Opéra National du Rhin, 2 février
Tout juste libéré d’un Rigoletto à New York, où il chantait le Duc de Mantoue la semaine précédente, Pene Pati n’a eu que quelques jours pour mettre au point cette prise de rôle de Werther à Genève, dans une version de concert mise en espace par Loïc Richard. Une scénographie minimaliste, efficace et bien éclairée, avec un nombre réduit d’accessoires, chaises et tables, placés devant l’orchestre, quelques déplacements et regards suffisant à traduire l’évolution psychologique des personnages
Une soirée au Victoria Hall le vendredi, puis cette seconde édition, sur la scène de l’Opéra National du Rhin à Strasbourg le dimanche après-midi, exécution plus rodée bien que certains semblent encore un peu tâtonner. L’Orchestre de Chambre de Genève, largement renforcé par de jeunes supplémentaires issus de la Haute École de musique de Genève-Neuchâtel (HEM), ne peut prétendre au même niveau de finition qu’une véritable phalange d’opéra. Pourtant, bien qu’ils ne soient pas tous aguerris, ces instrumentistes livrent de sensibles trésors de musicalité, sous la direction souple, attentive aux chanteurs et donnant toujours la priorité à l’essentiel du jeune chef lausannois Marc Leroy-Calatayud.
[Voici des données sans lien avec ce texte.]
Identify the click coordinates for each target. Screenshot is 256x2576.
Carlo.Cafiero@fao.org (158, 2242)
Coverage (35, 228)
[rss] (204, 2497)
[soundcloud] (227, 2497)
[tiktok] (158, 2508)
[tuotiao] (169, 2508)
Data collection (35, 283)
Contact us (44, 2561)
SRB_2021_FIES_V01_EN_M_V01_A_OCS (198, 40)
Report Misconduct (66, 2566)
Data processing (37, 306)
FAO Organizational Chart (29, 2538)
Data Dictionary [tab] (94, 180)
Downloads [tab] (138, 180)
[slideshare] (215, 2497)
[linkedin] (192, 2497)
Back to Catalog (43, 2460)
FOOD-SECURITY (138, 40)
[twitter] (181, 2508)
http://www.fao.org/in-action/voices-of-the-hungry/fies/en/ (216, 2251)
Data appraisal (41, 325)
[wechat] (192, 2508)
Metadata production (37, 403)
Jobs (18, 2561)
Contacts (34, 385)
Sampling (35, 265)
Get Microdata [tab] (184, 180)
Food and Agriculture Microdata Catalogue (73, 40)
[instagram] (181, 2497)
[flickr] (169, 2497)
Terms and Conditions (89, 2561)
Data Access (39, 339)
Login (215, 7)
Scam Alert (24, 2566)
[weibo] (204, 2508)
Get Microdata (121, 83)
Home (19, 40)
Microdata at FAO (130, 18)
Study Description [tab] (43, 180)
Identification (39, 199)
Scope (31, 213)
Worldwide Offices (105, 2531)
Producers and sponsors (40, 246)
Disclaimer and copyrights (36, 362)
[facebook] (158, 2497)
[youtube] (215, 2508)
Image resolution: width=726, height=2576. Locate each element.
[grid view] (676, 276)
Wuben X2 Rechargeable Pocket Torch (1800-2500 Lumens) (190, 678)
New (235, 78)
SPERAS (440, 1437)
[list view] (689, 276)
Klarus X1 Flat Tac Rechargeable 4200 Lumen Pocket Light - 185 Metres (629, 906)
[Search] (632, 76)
Aucun défaut pour le robuste Bailli de Pierre-Yves Pruvot. En revanche, les seconds plans, pour la plupart issus de la HEM, paraissent un peu verts, d’une élocution française souvent noyée dans les timbres de l’orchestre, ce qui affecte aussi la pimpante Sophie de Magali Simard-Galdès. Parmi les trois prises de rôle de la distribution, c’est la Charlotte d’Adèle Charvet qui apparaît d’emblée la plus accomplie. La richesse du timbre est bien présente, mais ce sont surtout l’intensité de l’investissement, fêlure longuement retenue, avant que toutes les digues cèdent, et un français d’une finesse et d’une musicalité dignes d’une grande mélodiste qui nous emmènent très loin.
L’Albert de Florian Sempey paraît plus raide, peut-être aussi en raison du schématisme scénique. La voix est bien charpentée, mais l’expression d’une violence parfois disproportionnée, en contraste total avec celle de son rival, d’une luminosité et d’une candeur singulières. Car, avec Pene Pati, ténor né aux antipodes, qui pourtant s’exprime dans un français immaculé, le rôle retrouve une couleur claire et une aisance sans forcer, que l’on avait un peu perdue d’oreille depuis les Werther plus sombres et sans doute réputés plus « modernes » d’un Jonas Kaufmann, puis d’un Jonathan Tetelman. Ici, la composition peut paraître naïve, mais elle s’étoffe progressivement jusqu’à devenir enveloppante au III et surtout au IV, où l’évocation du repos éternel du jeune suicidé arrache des larmes. Attention toutefois à quelques signes de fatigue, l’aigu pouvant parfois s’étrangler, même quand l’interprète, formidable technicien, s’efforce de ne jamais violenter son émission. Pour une voix aussi exceptionnelle, sans doute le signe qu’il vaudrait mieux ne pas se diriger trop hâtivement vers des emplois plus lourds.